§ **Die Daten**:
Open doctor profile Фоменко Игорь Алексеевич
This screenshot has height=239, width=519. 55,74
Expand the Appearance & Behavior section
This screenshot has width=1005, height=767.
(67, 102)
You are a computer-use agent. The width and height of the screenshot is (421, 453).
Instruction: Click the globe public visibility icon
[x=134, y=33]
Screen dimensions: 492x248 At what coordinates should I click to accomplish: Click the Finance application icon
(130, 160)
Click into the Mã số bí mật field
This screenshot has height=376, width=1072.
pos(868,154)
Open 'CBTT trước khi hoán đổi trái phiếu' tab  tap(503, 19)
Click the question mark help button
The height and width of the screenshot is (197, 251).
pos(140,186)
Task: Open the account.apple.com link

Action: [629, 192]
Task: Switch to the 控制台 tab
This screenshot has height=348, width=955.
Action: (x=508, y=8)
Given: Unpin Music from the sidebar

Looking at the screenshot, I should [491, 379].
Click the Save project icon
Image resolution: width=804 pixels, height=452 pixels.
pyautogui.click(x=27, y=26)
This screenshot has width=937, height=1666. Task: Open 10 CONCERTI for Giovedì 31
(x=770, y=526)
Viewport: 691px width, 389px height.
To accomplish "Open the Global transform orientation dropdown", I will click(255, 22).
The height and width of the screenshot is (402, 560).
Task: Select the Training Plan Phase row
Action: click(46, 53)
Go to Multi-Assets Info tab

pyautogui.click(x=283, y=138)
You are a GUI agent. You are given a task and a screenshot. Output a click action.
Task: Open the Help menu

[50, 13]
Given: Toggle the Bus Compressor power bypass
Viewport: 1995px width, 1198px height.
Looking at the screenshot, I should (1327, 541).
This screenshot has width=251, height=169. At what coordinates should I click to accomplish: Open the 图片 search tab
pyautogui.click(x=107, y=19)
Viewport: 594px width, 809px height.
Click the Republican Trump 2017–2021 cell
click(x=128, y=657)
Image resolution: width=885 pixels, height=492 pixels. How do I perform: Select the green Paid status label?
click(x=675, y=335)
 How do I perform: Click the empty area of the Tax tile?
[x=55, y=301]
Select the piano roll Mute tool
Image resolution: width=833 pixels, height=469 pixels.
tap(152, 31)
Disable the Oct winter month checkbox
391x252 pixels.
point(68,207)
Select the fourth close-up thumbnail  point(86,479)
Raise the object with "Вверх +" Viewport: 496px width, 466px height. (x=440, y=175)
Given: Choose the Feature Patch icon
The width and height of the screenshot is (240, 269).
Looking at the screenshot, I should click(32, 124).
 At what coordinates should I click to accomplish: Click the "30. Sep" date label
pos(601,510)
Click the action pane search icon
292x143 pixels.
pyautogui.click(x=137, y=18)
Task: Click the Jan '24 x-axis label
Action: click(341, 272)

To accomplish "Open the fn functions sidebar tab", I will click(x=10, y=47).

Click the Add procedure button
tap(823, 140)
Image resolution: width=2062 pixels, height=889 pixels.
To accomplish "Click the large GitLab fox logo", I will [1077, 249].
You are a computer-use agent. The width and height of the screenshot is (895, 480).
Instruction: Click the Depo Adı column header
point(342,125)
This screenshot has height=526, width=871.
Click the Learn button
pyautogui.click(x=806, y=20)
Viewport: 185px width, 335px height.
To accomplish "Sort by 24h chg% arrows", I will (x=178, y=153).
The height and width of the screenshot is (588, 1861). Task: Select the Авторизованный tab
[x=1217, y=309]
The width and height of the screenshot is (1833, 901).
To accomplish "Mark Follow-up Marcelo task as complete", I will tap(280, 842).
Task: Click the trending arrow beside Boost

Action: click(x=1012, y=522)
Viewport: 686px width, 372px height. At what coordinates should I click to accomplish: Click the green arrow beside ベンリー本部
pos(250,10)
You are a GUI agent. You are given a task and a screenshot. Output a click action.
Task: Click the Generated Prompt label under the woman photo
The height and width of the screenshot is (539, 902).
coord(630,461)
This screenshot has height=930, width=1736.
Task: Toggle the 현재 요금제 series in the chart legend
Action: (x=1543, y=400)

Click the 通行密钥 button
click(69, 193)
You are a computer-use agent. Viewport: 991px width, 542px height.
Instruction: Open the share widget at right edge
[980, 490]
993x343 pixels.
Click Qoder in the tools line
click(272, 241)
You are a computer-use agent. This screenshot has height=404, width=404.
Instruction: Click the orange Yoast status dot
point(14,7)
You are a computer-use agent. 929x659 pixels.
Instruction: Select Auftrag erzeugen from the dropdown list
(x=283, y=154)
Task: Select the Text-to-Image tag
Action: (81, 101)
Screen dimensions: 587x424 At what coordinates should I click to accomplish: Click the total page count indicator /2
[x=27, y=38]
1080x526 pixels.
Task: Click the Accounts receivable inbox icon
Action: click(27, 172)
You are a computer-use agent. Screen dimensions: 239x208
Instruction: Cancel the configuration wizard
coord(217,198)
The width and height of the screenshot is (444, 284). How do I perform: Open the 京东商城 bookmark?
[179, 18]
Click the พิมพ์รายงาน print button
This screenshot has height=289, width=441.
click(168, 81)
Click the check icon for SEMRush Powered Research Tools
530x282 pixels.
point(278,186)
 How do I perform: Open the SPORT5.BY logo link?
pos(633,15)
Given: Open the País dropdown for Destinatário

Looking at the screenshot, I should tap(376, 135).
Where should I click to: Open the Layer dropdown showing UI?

§ **Aufgabe**: Schreib alle Daten oben Zeile für Zeile ab, ohne etwas zu ändern.

§ **Richtige Ausgabe**:
Open doctor profile Фоменко Игорь Алексеевич
This screenshot has height=239, width=519. 55,74
Expand the Appearance & Behavior section
This screenshot has width=1005, height=767.
(67, 102)
You are a computer-use agent. The width and height of the screenshot is (421, 453).
Instruction: Click the globe public visibility icon
[x=134, y=33]
Screen dimensions: 492x248 At what coordinates should I click to accomplish: Click the Finance application icon
(130, 160)
Click into the Mã số bí mật field
This screenshot has height=376, width=1072.
pos(868,154)
Open 'CBTT trước khi hoán đổi trái phiếu' tab  tap(503, 19)
Click the question mark help button
The height and width of the screenshot is (197, 251).
pos(140,186)
Task: Open the account.apple.com link

Action: [629, 192]
Task: Switch to the 控制台 tab
This screenshot has height=348, width=955.
Action: (x=508, y=8)
Given: Unpin Music from the sidebar

Looking at the screenshot, I should [491, 379].
Click the Save project icon
Image resolution: width=804 pixels, height=452 pixels.
pyautogui.click(x=27, y=26)
This screenshot has width=937, height=1666. Task: Open 10 CONCERTI for Giovedì 31
(x=770, y=526)
Viewport: 691px width, 389px height.
To accomplish "Open the Global transform orientation dropdown", I will click(255, 22).
The height and width of the screenshot is (402, 560).
Task: Select the Training Plan Phase row
Action: click(46, 53)
Go to Multi-Assets Info tab

pyautogui.click(x=283, y=138)
You are a GUI agent. You are given a task and a screenshot. Output a click action.
Task: Open the Help menu

[50, 13]
Given: Toggle the Bus Compressor power bypass
Viewport: 1995px width, 1198px height.
Looking at the screenshot, I should (1327, 541).
This screenshot has width=251, height=169. At what coordinates should I click to accomplish: Open the 图片 search tab
pyautogui.click(x=107, y=19)
Viewport: 594px width, 809px height.
Click the Republican Trump 2017–2021 cell
click(x=128, y=657)
Image resolution: width=885 pixels, height=492 pixels. How do I perform: Select the green Paid status label?
click(x=675, y=335)
 How do I perform: Click the empty area of the Tax tile?
[x=55, y=301]
Select the piano roll Mute tool
Image resolution: width=833 pixels, height=469 pixels.
tap(152, 31)
Disable the Oct winter month checkbox
391x252 pixels.
point(68,207)
Select the fourth close-up thumbnail  point(86,479)
Raise the object with "Вверх +" Viewport: 496px width, 466px height. (x=440, y=175)
Given: Choose the Feature Patch icon
The width and height of the screenshot is (240, 269).
Looking at the screenshot, I should click(32, 124).
 At what coordinates should I click to accomplish: Click the "30. Sep" date label
pos(601,510)
Click the action pane search icon
292x143 pixels.
pyautogui.click(x=137, y=18)
Task: Click the Jan '24 x-axis label
Action: click(341, 272)

To accomplish "Open the fn functions sidebar tab", I will click(x=10, y=47).

Click the Add procedure button
tap(823, 140)
Image resolution: width=2062 pixels, height=889 pixels.
To accomplish "Click the large GitLab fox logo", I will [1077, 249].
You are a computer-use agent. The width and height of the screenshot is (895, 480).
Instruction: Click the Depo Adı column header
point(342,125)
This screenshot has height=526, width=871.
Click the Learn button
pyautogui.click(x=806, y=20)
Viewport: 185px width, 335px height.
To accomplish "Sort by 24h chg% arrows", I will (x=178, y=153).
The height and width of the screenshot is (588, 1861). Task: Select the Авторизованный tab
[x=1217, y=309]
The width and height of the screenshot is (1833, 901).
To accomplish "Mark Follow-up Marcelo task as complete", I will tap(280, 842).
Task: Click the trending arrow beside Boost

Action: click(x=1012, y=522)
Viewport: 686px width, 372px height. At what coordinates should I click to accomplish: Click the green arrow beside ベンリー本部
pos(250,10)
You are a GUI agent. You are given a task and a screenshot. Output a click action.
Task: Click the Generated Prompt label under the woman photo
The height and width of the screenshot is (539, 902).
coord(630,461)
This screenshot has height=930, width=1736.
Task: Toggle the 현재 요금제 series in the chart legend
Action: (x=1543, y=400)

Click the 通行密钥 button
click(69, 193)
You are a computer-use agent. Viewport: 991px width, 542px height.
Instruction: Open the share widget at right edge
[980, 490]
993x343 pixels.
Click Qoder in the tools line
click(272, 241)
You are a computer-use agent. This screenshot has height=404, width=404.
Instruction: Click the orange Yoast status dot
point(14,7)
You are a computer-use agent. 929x659 pixels.
Instruction: Select Auftrag erzeugen from the dropdown list
(x=283, y=154)
Task: Select the Text-to-Image tag
Action: (81, 101)
Screen dimensions: 587x424 At what coordinates should I click to accomplish: Click the total page count indicator /2
[x=27, y=38]
1080x526 pixels.
Task: Click the Accounts receivable inbox icon
Action: click(27, 172)
You are a computer-use agent. Screen dimensions: 239x208
Instruction: Cancel the configuration wizard
coord(217,198)
The width and height of the screenshot is (444, 284). How do I perform: Open the 京东商城 bookmark?
[179, 18]
Click the พิมพ์รายงาน print button
This screenshot has height=289, width=441.
click(168, 81)
Click the check icon for SEMRush Powered Research Tools
530x282 pixels.
point(278,186)
 How do I perform: Open the SPORT5.BY logo link?
pos(633,15)
Given: Open the País dropdown for Destinatário

Looking at the screenshot, I should tap(376, 135).
Where should I click to: Open the Layer dropdown showing UI?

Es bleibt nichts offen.